**EXERCISE MATERIALS:**
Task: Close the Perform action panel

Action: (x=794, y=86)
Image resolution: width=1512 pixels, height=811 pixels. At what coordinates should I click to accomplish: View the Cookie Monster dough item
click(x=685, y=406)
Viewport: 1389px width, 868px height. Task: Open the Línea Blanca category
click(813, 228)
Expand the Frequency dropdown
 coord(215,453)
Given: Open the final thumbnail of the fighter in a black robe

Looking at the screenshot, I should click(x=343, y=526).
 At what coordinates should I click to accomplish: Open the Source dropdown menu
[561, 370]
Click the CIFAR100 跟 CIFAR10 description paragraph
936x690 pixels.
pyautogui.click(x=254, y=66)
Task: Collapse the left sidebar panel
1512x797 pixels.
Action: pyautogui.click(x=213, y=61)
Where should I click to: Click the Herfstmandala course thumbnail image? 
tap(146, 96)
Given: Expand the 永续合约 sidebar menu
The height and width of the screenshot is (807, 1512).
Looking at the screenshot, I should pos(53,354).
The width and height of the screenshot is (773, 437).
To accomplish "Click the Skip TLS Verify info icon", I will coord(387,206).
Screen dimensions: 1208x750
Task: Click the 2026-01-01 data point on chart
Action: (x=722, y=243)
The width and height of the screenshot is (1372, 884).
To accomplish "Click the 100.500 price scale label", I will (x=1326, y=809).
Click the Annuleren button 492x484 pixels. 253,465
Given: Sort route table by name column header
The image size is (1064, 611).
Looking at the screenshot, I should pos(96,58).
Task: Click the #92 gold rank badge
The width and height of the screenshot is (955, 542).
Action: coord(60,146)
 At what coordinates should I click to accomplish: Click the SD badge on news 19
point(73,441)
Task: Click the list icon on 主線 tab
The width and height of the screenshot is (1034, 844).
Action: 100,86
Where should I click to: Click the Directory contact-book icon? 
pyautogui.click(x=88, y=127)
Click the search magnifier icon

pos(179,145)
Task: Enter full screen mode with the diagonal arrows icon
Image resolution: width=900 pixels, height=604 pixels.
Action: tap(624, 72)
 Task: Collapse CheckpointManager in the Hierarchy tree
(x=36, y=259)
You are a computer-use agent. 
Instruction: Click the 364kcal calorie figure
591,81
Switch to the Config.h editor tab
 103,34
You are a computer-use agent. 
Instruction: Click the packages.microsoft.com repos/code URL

**WHAT YOU HAVE TO DO:** Your answer must be the complete listing, retyped exactly.

**SOLUTION TO THIS TASK:**
Task: Close the Perform action panel

Action: (x=794, y=86)
Image resolution: width=1512 pixels, height=811 pixels. At what coordinates should I click to accomplish: View the Cookie Monster dough item
click(x=685, y=406)
Viewport: 1389px width, 868px height. Task: Open the Línea Blanca category
click(813, 228)
Expand the Frequency dropdown
 coord(215,453)
Given: Open the final thumbnail of the fighter in a black robe

Looking at the screenshot, I should click(x=343, y=526).
 At what coordinates should I click to accomplish: Open the Source dropdown menu
[561, 370]
Click the CIFAR100 跟 CIFAR10 description paragraph
936x690 pixels.
pyautogui.click(x=254, y=66)
Task: Collapse the left sidebar panel
1512x797 pixels.
Action: pyautogui.click(x=213, y=61)
Where should I click to: Click the Herfstmandala course thumbnail image? 
tap(146, 96)
Given: Expand the 永续合约 sidebar menu
The height and width of the screenshot is (807, 1512).
Looking at the screenshot, I should pos(53,354).
The width and height of the screenshot is (773, 437).
To accomplish "Click the Skip TLS Verify info icon", I will coord(387,206).
Screen dimensions: 1208x750
Task: Click the 2026-01-01 data point on chart
Action: (x=722, y=243)
The width and height of the screenshot is (1372, 884).
To accomplish "Click the 100.500 price scale label", I will (x=1326, y=809).
Click the Annuleren button 492x484 pixels. 253,465
Given: Sort route table by name column header
The image size is (1064, 611).
Looking at the screenshot, I should pos(96,58).
Task: Click the #92 gold rank badge
The width and height of the screenshot is (955, 542).
Action: coord(60,146)
 At what coordinates should I click to accomplish: Click the SD badge on news 19
point(73,441)
Task: Click the list icon on 主線 tab
The width and height of the screenshot is (1034, 844).
Action: 100,86
Where should I click to: Click the Directory contact-book icon? 
pyautogui.click(x=88, y=127)
Click the search magnifier icon

pos(179,145)
Task: Enter full screen mode with the diagonal arrows icon
Image resolution: width=900 pixels, height=604 pixels.
Action: tap(624, 72)
 Task: Collapse CheckpointManager in the Hierarchy tree
(x=36, y=259)
You are a computer-use agent. 
Instruction: Click the 364kcal calorie figure
591,81
Switch to the Config.h editor tab
 103,34
You are a computer-use agent. 
Instruction: Click the packages.microsoft.com repos/code URL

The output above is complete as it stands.